Initial Coverage Criteria

PAP Devices

In this policy, the term PAP (positive airway pressure) device refers to both a single-level continuous positive airway pressure device (E0601) and a bi-level respiratory assist device without backup rate (E0470) when used in the treatment of obstructive sleep apnea (OSA).

Coverage Criteria for E0601

A device is covered for the treatment of OSA if the following criteria are met:

  1. Clinical Evaluation: The beneficiary has a face-to-face clinical evaluation by the treating practitioner prior to the sleep test.
  2. Sleep Test Requirements:
    • AHI or RDI ≥ 15 events/hour with a minimum of 30 events, or
    • AHI or RDI between 5 and 14 events/hour with a minimum of 10 events and documentation of:
      • Excessive daytime sleepiness, impaired cognition, mood disorders, or insomnia; or
      • Hypertension, ischemic heart disease, or history of stroke.
  3. Instruction Received: The beneficiary and/or caregiver has received proper instruction from the supplier in the use and care of the equipment.

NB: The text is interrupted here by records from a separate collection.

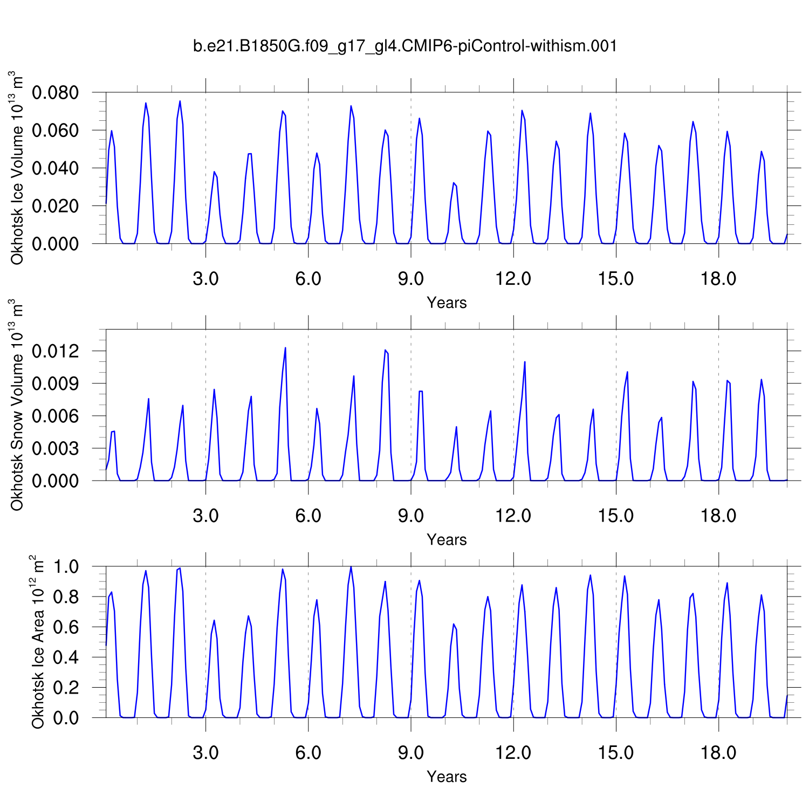
Task: Click the 6.0 year label under the snow volume plot
Action: [308, 516]
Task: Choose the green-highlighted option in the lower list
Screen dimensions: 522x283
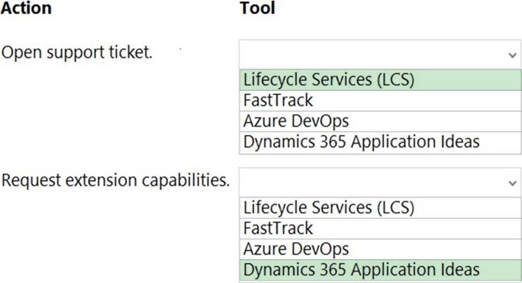Action: coord(380,270)
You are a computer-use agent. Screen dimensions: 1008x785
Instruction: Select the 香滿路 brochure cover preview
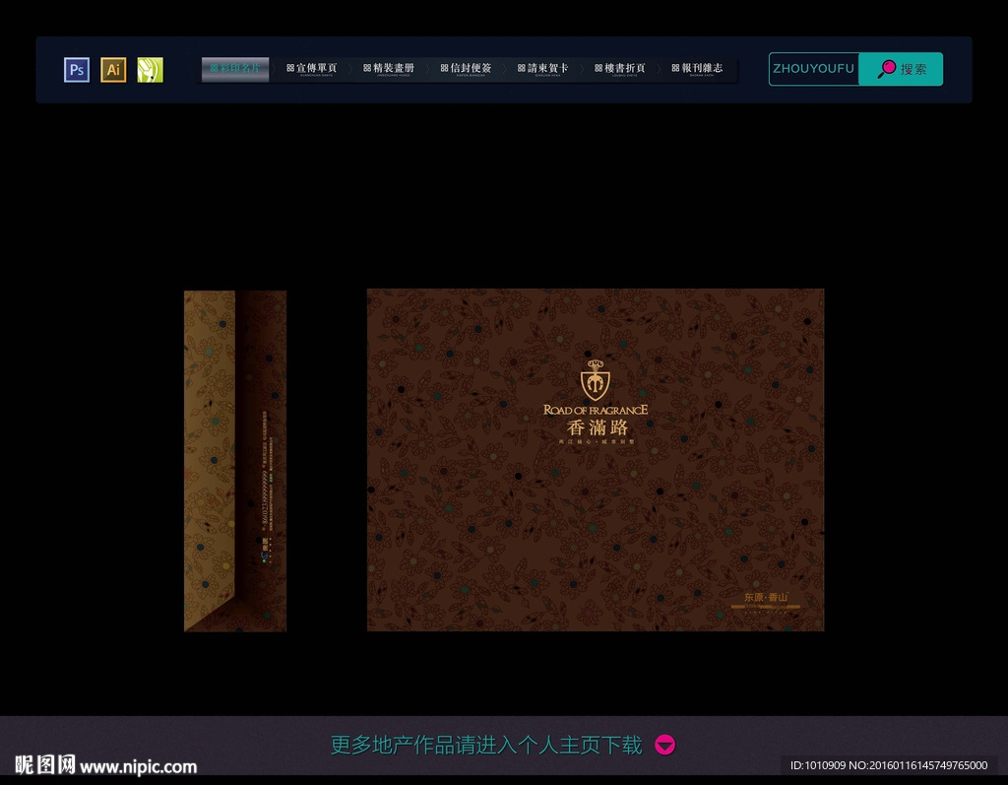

If these criteria are not met, claims will be denied as not reasonable and necessary.

Additional Coverage for E0470

An E0470 device is covered for those with OSA who meet the above criteria and have tried an E0601 that was found ineffective.

Important Notes

  • A bi-level positive airway pressure device with back-up rate (E0471) is not reasonable and necessary for OSA diagnosis.
  • If an E0601 has been used for over 3 months and the beneficiary is switched to an E0470, a new initial face-to-face clinical evaluation is required, but a new sleep test is not.

Sleep Tests

Coverage and payment rules for sleep tests may vary. The DME MAC coverage rules take precedence for PAP therapy.

Types of Sleep Tests

  1. Type I: Facility-based polysomnogram with comprehensive monitoring.
  2. Type II: Unattended home sleep test monitoring a minimum of seven channels.
  3. Type III: Unattended home sleep test monitoring a minimum of four channels.
  4. Type IV: Unattended home sleep test monitoring a minimum of three channels.

Instructions for HST

Beneficiaries undergoing an HST must receive proper instruction on using the portable monitoring device prior to the test.

Interpretation of Sleep Tests

All sleep tests must be interpreted by a qualified practitioner holding current certification in Sleep Medicine.

The above information is believed to be accurate, but not guaranteed.